Previously, the regulation of medical devices under the 1940 Act led to their treatment in a manner that posed significant challenges to the medical device industry and raised concerns. Notably, the establishment of the Medical Devices Technical Advisor Board (MDTAB) and the creation of a dedicated regulatory body are significant steps taken by the government. This structure involves a Controller General (Medical Devices) at both the central and state levels, explicitly stating that medical devices will no longer be treated as drugs.

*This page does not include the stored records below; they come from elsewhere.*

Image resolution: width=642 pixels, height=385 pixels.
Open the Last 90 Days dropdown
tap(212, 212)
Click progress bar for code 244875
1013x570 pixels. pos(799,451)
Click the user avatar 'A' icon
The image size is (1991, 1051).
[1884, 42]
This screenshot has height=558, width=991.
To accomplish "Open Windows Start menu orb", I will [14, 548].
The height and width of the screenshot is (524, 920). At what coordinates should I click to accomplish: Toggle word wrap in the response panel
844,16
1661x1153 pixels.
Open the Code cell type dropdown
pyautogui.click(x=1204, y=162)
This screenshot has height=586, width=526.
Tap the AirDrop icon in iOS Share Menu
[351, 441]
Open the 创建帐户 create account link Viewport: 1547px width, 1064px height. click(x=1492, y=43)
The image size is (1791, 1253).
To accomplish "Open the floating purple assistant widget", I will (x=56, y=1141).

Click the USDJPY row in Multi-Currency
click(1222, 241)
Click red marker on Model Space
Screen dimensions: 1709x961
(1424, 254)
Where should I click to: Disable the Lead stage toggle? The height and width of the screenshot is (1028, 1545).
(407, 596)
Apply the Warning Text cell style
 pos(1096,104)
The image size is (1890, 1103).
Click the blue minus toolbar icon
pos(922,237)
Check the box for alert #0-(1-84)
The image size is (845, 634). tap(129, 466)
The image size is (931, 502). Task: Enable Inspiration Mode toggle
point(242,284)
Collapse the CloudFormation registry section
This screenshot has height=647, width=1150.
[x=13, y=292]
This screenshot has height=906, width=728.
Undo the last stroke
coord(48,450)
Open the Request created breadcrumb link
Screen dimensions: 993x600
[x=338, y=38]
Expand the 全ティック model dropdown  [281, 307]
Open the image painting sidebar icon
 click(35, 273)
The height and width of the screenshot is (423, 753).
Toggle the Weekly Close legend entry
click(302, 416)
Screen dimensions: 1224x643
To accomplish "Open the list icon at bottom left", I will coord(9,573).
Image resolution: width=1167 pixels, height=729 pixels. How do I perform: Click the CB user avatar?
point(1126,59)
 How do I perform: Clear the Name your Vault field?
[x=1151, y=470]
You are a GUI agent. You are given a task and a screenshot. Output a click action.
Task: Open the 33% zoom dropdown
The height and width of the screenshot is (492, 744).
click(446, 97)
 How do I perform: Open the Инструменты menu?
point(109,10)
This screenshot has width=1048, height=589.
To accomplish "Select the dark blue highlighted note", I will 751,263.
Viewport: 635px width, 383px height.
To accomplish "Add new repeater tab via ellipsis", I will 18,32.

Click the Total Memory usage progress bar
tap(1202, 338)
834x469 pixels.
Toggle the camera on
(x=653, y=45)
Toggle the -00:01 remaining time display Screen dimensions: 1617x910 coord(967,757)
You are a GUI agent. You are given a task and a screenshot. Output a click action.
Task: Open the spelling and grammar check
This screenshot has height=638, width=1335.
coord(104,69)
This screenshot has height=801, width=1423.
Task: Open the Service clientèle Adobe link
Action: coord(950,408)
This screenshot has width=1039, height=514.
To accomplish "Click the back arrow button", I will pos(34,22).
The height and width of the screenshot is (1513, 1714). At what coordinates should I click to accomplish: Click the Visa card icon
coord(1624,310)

Moreover, the updated recruitment rules for medical device regulators now encompass relevant qualifications, such as engineering graduates, reflecting a more tailored approach to staffing in this sector.
“Quality serves as the bedrock of the pharmaceutical industry, and the Bill’s promotion of innovation and research and development (R&D) is poised to fortify the country’s quality management systems. By fostering an environment that nurtures innovation and R&D, this bill is anticipated to serve as a catalyst for elevating the industry’s standards and practices in ensuring top-notch quality across the board,” said Anubha Taneja Mukherjee, Member Secretary, Thalassemia Patients Advocacy Group.
“Despite its significance, the much-awaited Bill faced a setback during the monsoon session of Parliament, where it did not even make it to the business agenda. The delay in its passage is disheartening, and its potential impact on patient welfare remains a major concern,” said Mukherjee.
The bill puts forth comprehensive regulations for drugs, cosmetics, and medical devices, prioritising their quality, safety, and efficacy. This framework establishes a conducive environment that fosters research, development, and innovation to effectively meet the escalating needs of patients. It also outlines a structured framework for conducting clinical trials while steadfastly safeguarding the rights, safety, and well-being of participants and ensuring compensation in cases of injury or fatality.
“India’s healthcare sector relies heavily on both the pharmaceutical and medical device industries, crucial pillars in ensuring robust healthcare services. The government’s ambitious Promotion of Research and Innovation in Pharma-MedTech Sector (PRIP) scheme, with a substantial allocation of Rs 5,000 crore over five years from FY 2024 to FY 2028, holds promising prospects for both sectors,” said Mukherjee. "However, any delay in passing the bill could potentially impact these schemes, tightening their timelines and affecting their implementation,” she said.